2. At the moment your sympathisers in England are nervous and sometimes despondent. We wonder whether the order of different urgencies is rightly understood...
3. You are engaged on a double task, Recovery and Reform;--recovery from the slump and the passage of those business and social reforms which are long overdue. For the first, speed and quick results are essential. The second may be urgent too; but haste will be injurious, and wisdom of long-range purpose is more necessary than immediate achievement. It will be through raising high the prestige of your administration by success in short-range Recovery, that you will have the driving force to accomplish long-range Reform. On the other hand, even wise and necessary Reform may, in some respects, impede and complicate Recovery. For it will upset the confidence of the business world and weaken their existing motives to action, before you have had time to put other motives in their place. It may over-task your bureaucratic machine, which the traditional individualism of the United States and the old "spoils system" have left none too strong. And it will confuse the thought and aim of yourself and your administration by giving you too much to think about all at once.
4. Now I am not clear, looking back over the last nine months, that the order of urgency between measures of Recovery and measures of Reform has been duly observed, or that the latter has not sometimes been mistaken for the former. ...
5. My second reflection relates to the technique of Recovery itself. The object of recovery is to increase the national output and put more men to work. In the economic system of the modern world, output is primarily produced for sale; and the volume of output depends on the amount of purchasing power... Broadly speaking, therefore, an increase of output cannot occur unless by the operation of one or other of three factors. Individuals must be induced to spend more out o their existing incomes; or the business world must be induced, either by increased confidence in the prospects or by a lower rate of interest, to create additional current incomes in the hands of their employees, which is what happens when either the working or the fixed capital of the country is being increased; or public authority must be called in aid to create additional current incomes through the expenditure of borrowed or printed money.
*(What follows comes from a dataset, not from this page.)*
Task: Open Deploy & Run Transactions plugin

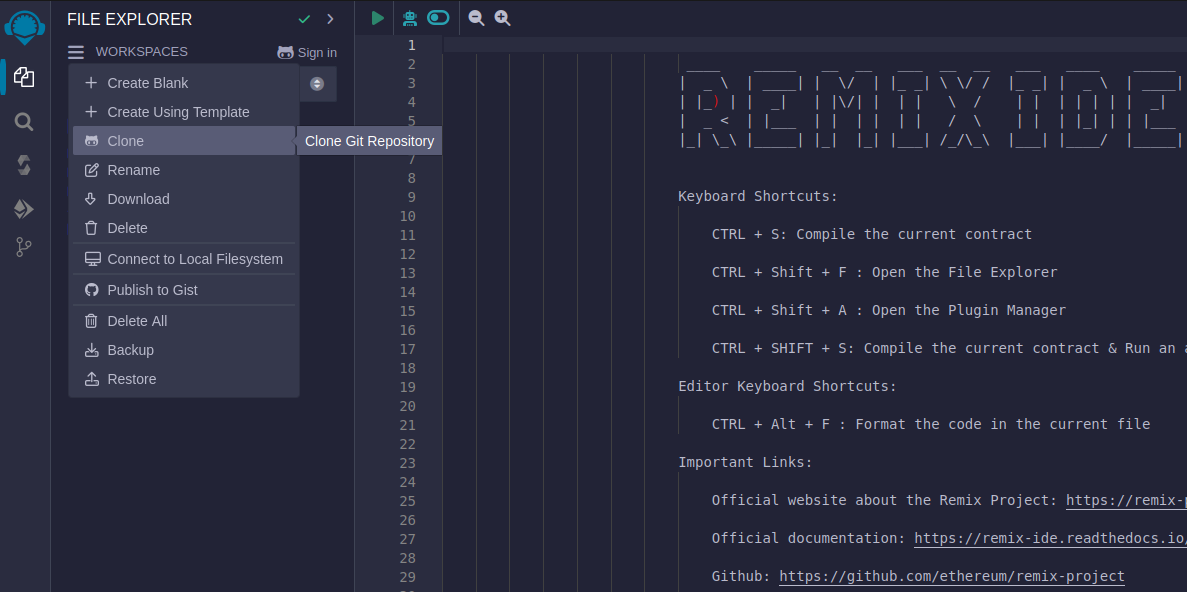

In bad times the first factor cannot be expected to work on a sufficient scale. The second factor will come in as the second wave of attack on the slump after the tide has been turned by the expenditures of public authority. It is, therefore, only from the third factor that we can expect the initial major impulse. ...
8. Thus as the prime mover in the first stage of the technique of recovery I lay overwhelming emphasis on the increase of national purchasing power resulting from governmental expenditure which is financed by Loans and not by taxing present incomes. Nothing else counts in comparison with this. In a ... slump governmental Loan expenditure is the only sure means of securing quickly a rising output at rising prices. That is why a war has always caused intense industrial activity. In the past orthodox finance has regarded a war as the only legitimate excuse for creating employment by governmental expenditure. You, Mr President, having cast off such fetters, are free to engage in the interests of peace and prosperity the technique which hitherto has only been allowed to serve the purposes of war and destruction. ...
10. I am not surprised that so little has been spent up-to-date. Our own experience has shown how difficult it is to improvise useful Loan-expenditures at short notice. There are many obstacle to be patiently overcome, if waste, inefficiency and corruption are to be avoided. There are many factors, which I need not stop to enumerate, which render especially difficult in the United States the rapid improvisation of a vast programme of public works. I do not blame Mr Ickes for being cautious and careful. But the risks of less speed must be weighed against those of more haste. He must get across the crevasses before it is dark.
11. The other set of fallacies, of which I fear the influence, arises out of a crude economic doctrine commonly known as the Quantity Theory of Money. Rising output and rising incomes will suffer a set-back sooner or later if the quantity of money is rigidly fixed. Some people seem to infer from this that output and income can be raised by increasing the quantity of money. But this is like trying to get fat by buying a larger belt. In the United States to-day your belt is plenty big enough for your belly. It is a most misleading thing to stress the quantity of money, which is only a limiting factor, rather than the volume of expenditure, which is the operative factor. ...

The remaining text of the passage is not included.